What are the possible measures? First of all, we have to solve the problem of arrears. Coherent economic decisions are needed to do that.
Perhaps we should develop a programme for modernising the sector. This is just an idea. We should see whether modernisation should be accompanied by the introduction of new legal entities and the Government should do something to solve the problem of arrears. Consumers owe 170 billion roubles, and almost a third of the debt was built up last year. And the main debtors are not the households, but municipal companies and local budgets.

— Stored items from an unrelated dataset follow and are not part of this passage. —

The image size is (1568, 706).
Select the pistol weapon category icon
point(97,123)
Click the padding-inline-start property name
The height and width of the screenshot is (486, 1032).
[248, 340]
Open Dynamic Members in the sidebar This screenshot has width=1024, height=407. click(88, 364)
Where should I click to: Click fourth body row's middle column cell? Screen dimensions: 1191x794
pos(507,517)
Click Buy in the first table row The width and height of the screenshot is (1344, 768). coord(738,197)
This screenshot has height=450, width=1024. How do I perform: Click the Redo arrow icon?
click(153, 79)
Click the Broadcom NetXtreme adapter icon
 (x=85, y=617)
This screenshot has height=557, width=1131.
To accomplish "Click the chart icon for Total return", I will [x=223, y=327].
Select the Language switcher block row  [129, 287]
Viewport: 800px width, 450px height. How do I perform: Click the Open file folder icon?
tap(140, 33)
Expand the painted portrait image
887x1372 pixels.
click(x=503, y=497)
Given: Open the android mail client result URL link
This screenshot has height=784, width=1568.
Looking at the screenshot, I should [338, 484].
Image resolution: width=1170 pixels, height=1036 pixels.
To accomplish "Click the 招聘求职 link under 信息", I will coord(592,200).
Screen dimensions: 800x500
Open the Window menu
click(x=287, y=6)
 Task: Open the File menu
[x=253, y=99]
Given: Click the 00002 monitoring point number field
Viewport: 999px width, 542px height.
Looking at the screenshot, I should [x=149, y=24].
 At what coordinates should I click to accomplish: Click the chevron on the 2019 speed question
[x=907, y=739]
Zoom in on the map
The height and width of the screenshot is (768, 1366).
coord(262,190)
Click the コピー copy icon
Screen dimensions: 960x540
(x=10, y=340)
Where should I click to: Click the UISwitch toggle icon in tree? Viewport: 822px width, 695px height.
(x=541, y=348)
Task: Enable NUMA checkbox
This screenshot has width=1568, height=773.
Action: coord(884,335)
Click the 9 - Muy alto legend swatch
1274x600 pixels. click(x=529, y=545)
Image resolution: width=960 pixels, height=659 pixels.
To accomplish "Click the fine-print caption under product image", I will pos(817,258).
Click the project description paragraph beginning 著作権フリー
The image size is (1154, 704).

Second, we must at last ensure that people in the high-income bracket pay the full cost of the utilities services. Let me stress, it should apply only to people with high incomes, not to all people indiscriminately. These measures have to be taken promptly before we can tackle the strategic task of restructuring the entire housing and utilities sector.
The restructuring can be pursued in several areas.
First, demonopolisation of the sector and creation of a competitive environment. The consumer must be able to choose on the basis of quality and cost. Otherwise the situation will be the same as in Primorye, where coal this winter cost three times the country average.
Besides, the market of housing and utilities services should be open to private business. But note that local authorities have a big role to play here.
Second, attracting investments. Which brings me back to what I have already said. We have to put in place a mechanism for attracting cash; we cannot expect cash to start flowing here by itself.
Unpredictable tariff policy is another problem. Actually, I began this meeting by pointing it out. The system of housing and utilities is inherently attractive for investments. But today investors are deterred by the lack of financial transparency and the arrears.
Third is resource-saving. Free flow of gas, water and heating is a reality that has been our scourge for many years. The amount of resources that goes down the drain is impossible to calculate. Obviously, one should invest money and create incentives for resource saving. The Government, of course, has to make its proposals.
Fourth: it is necessary to revise the character of contracts between housing and utilities companies and consumers of their services.
Fifth: adaptation to modern laws.
And finally, I give the Government until the middle of April to develop and submit a programme of modernising the housing and utilities complex in Russia.
And I would like to stress that in spite of the Government’s role in dealing with the problems in the housing and utilities sector, local governments are not relieved of their responsibilities. Meeting federal standards, repaying debts to the sector and proper management – all this should be strictly controlled both at the regional and at the federal level.